→ Instructions for the task
Examine the entries and show every line in which the word "screenshot" is found.

*** Begin section ***

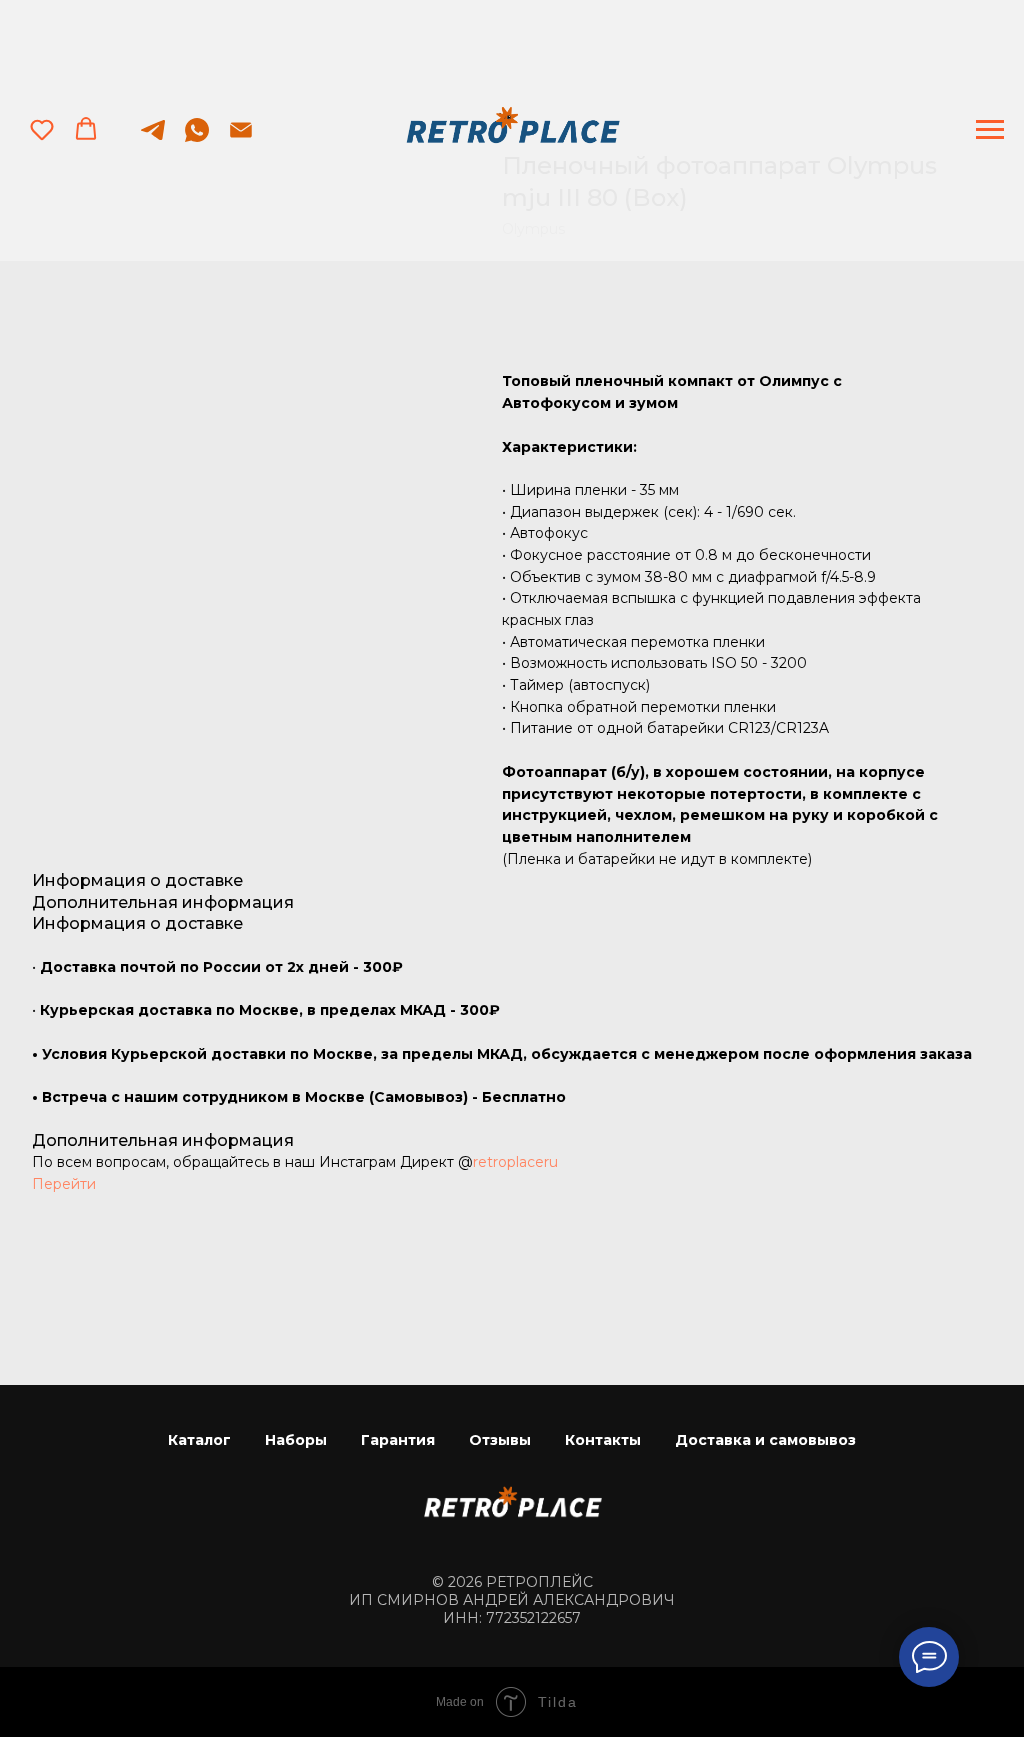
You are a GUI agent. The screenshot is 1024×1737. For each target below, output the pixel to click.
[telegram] (153, 139)
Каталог (199, 1440)
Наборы (296, 1440)
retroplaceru (515, 1162)
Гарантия (398, 1440)
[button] (42, 129)
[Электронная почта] (241, 139)
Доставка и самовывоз (765, 1440)
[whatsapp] (197, 139)
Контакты (603, 1440)
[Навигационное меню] (990, 130)
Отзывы (500, 1440)
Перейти (64, 1184)
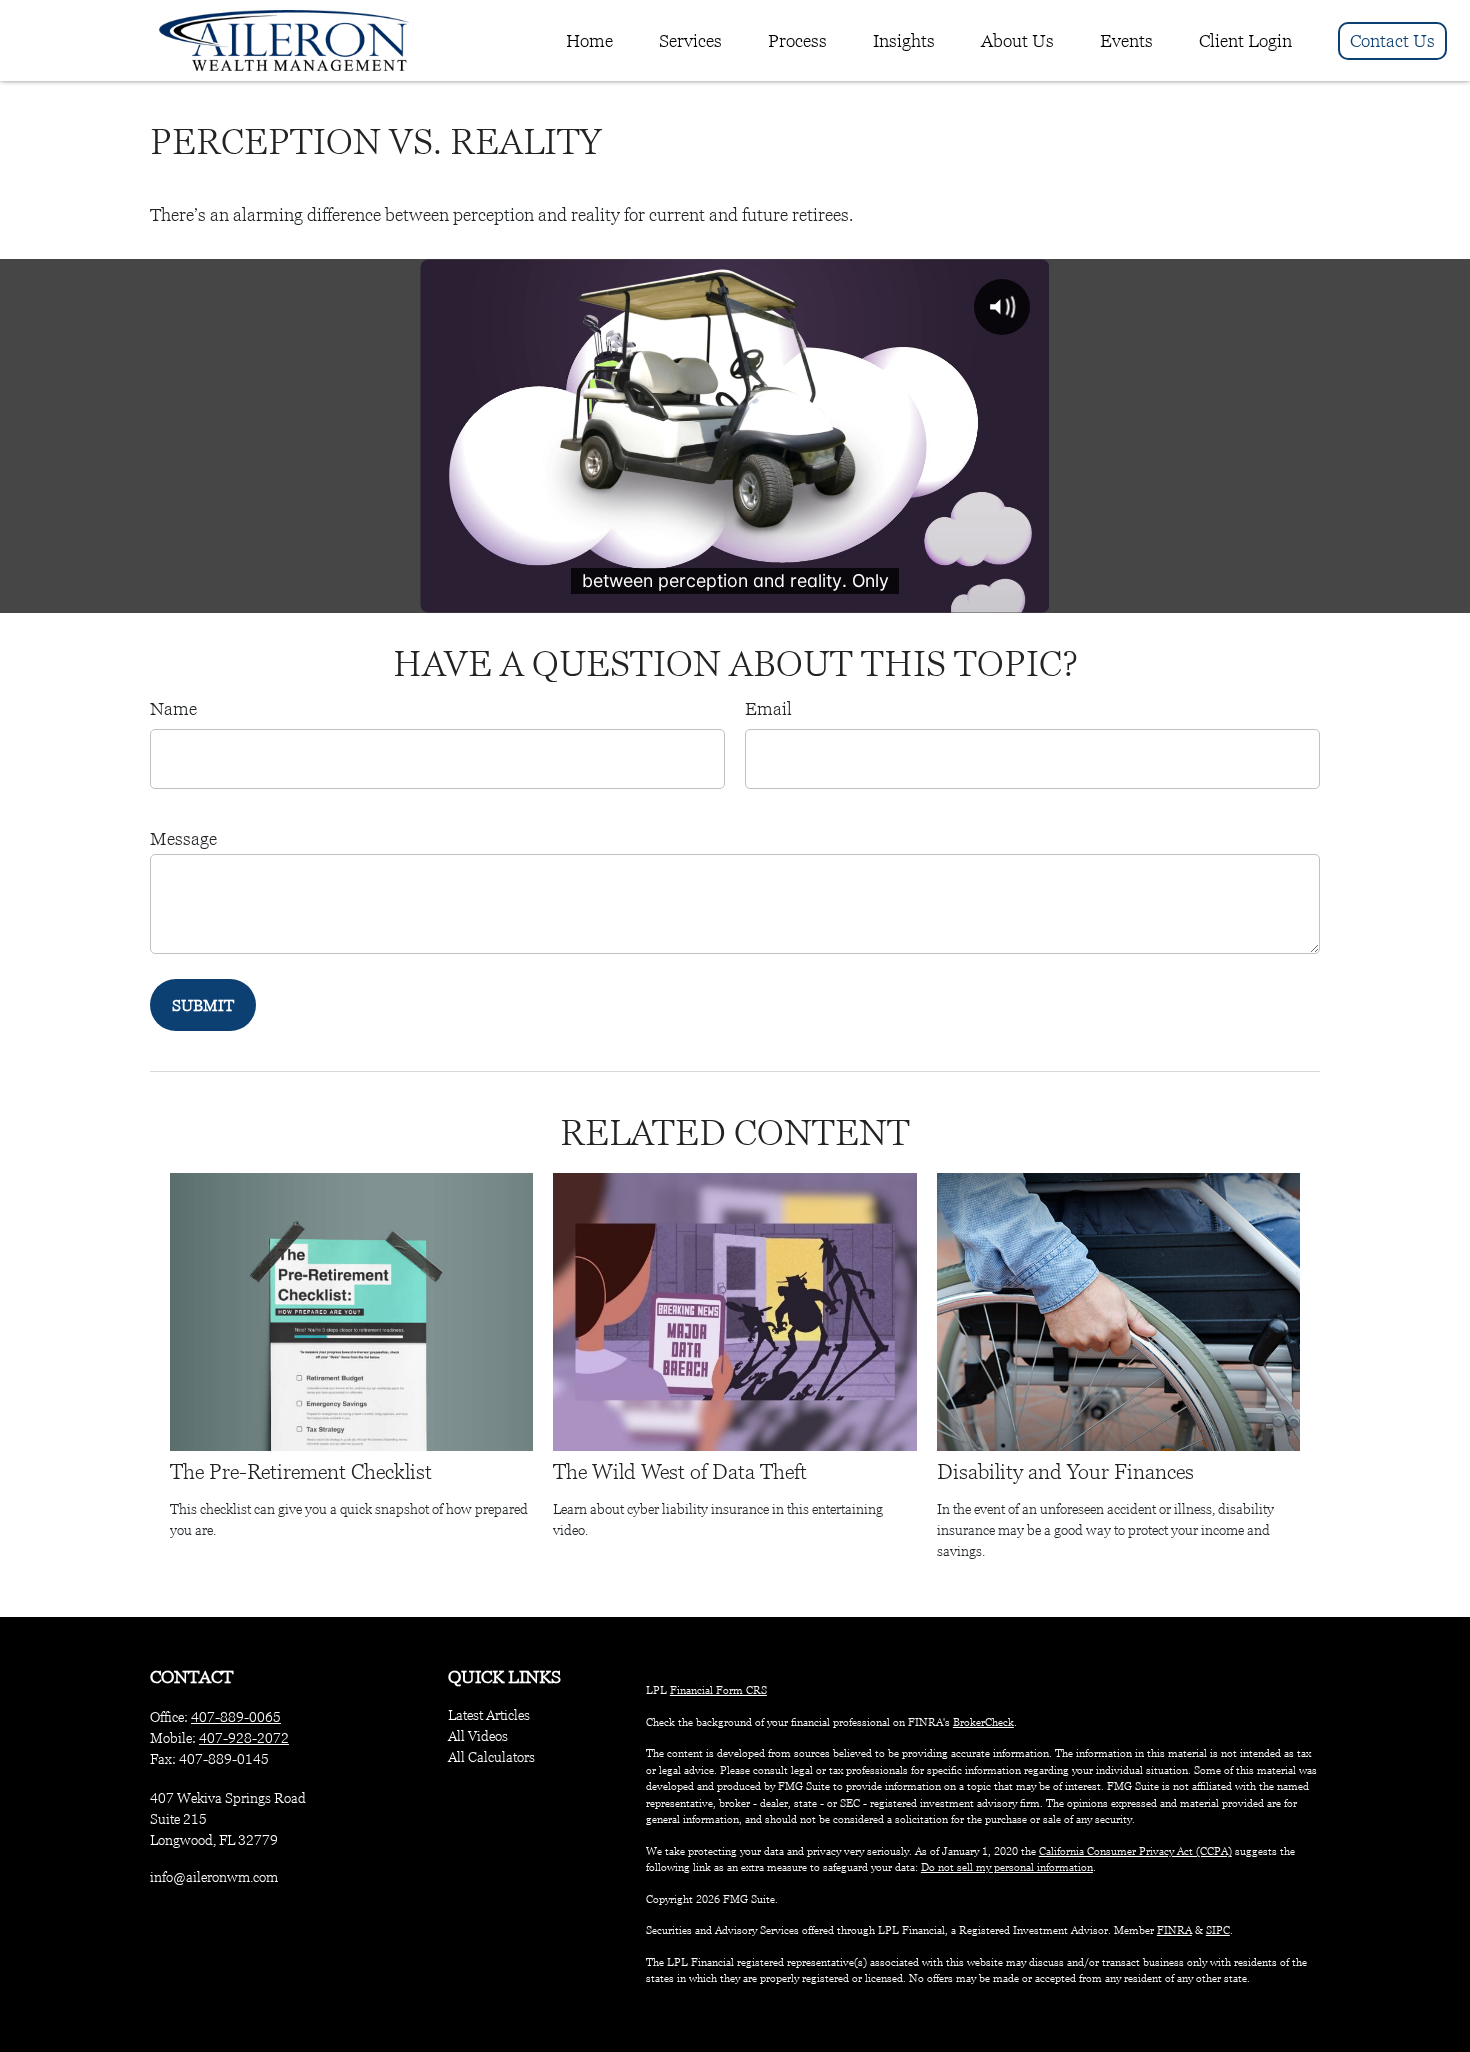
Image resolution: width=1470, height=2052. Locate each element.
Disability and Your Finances (1065, 1472)
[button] (589, 41)
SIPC (1218, 1930)
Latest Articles (489, 1715)
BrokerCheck (983, 1722)
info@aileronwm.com (214, 1877)
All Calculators (491, 1757)
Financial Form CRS (718, 1690)
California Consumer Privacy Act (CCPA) (1135, 1851)
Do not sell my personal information (1007, 1867)
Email (768, 709)
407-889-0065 (236, 1717)
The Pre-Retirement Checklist (301, 1472)
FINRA (1174, 1930)
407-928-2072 (244, 1738)
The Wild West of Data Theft (680, 1472)
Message (183, 839)
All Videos (478, 1736)
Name (173, 709)
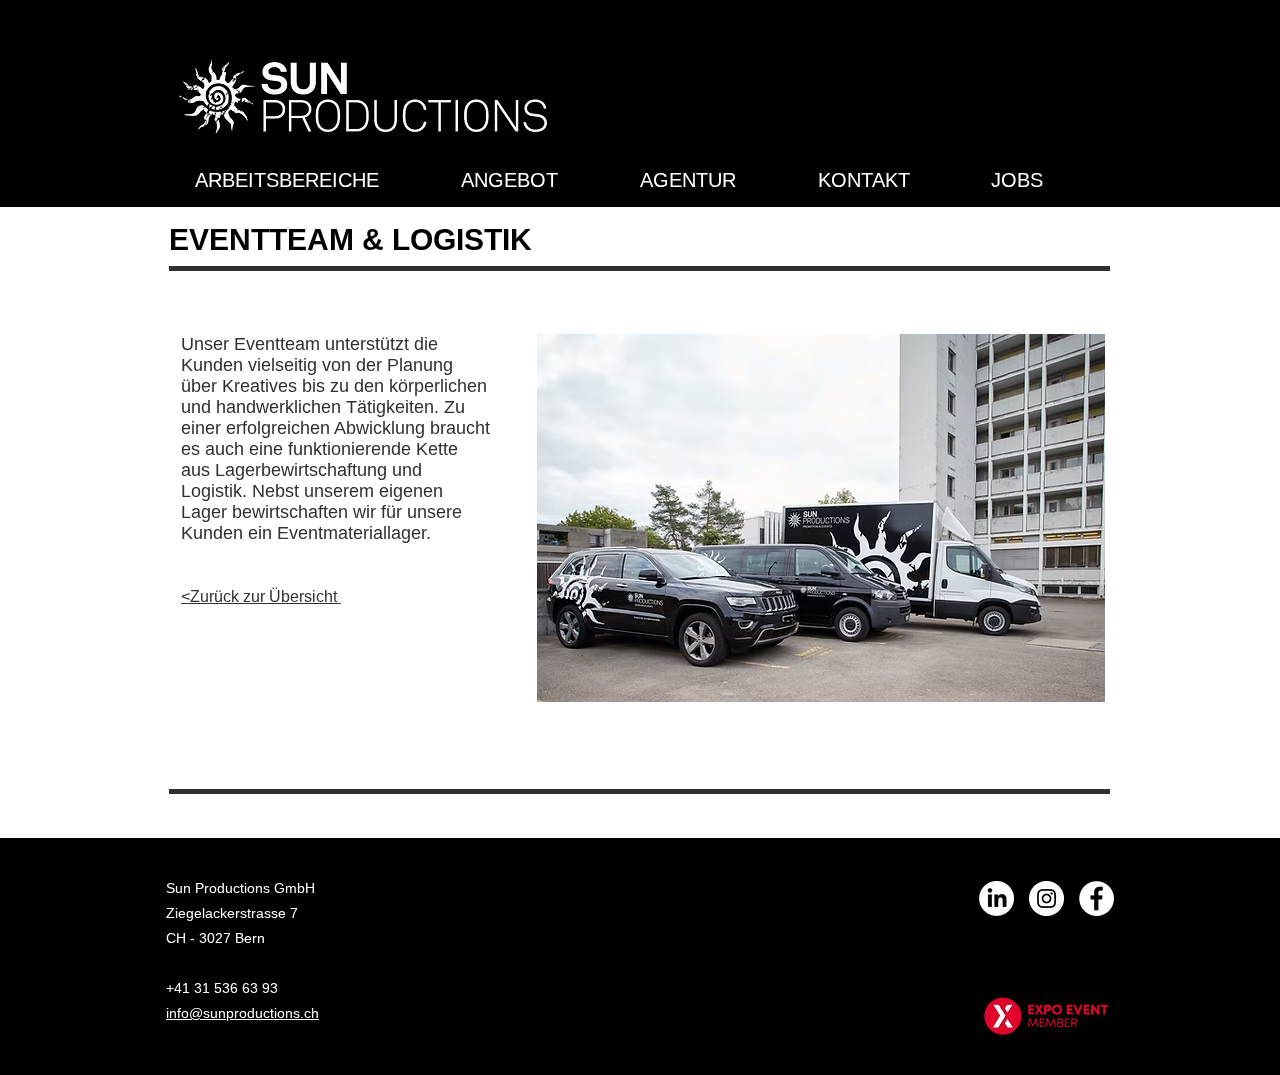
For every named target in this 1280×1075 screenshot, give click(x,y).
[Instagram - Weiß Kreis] (1046, 898)
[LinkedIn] (996, 898)
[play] (1063, 684)
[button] (821, 518)
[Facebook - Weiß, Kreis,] (1096, 898)
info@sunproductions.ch (242, 1013)
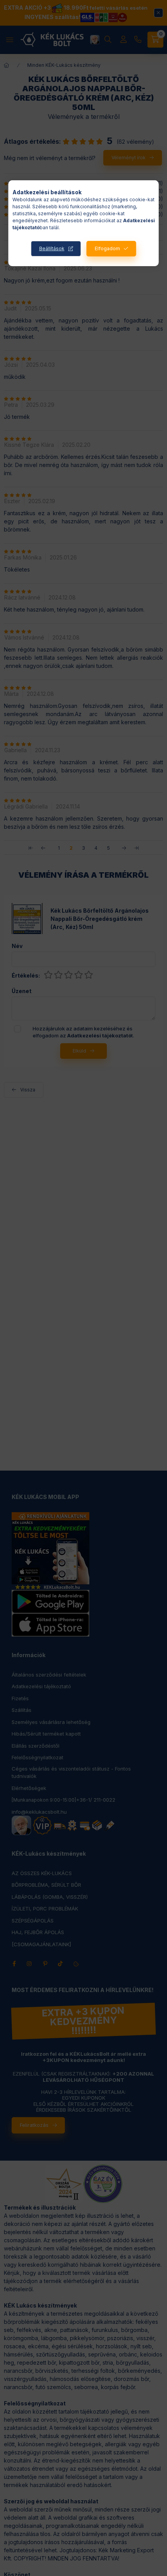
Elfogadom (107, 248)
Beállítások (51, 248)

*** End section ***

→ Solved exercise
You are a GUI agent. The screenshot is 1024×1737. For each target below, output the pixel to click.
For every named target in this 1280×1075 screenshot, give click(x,y).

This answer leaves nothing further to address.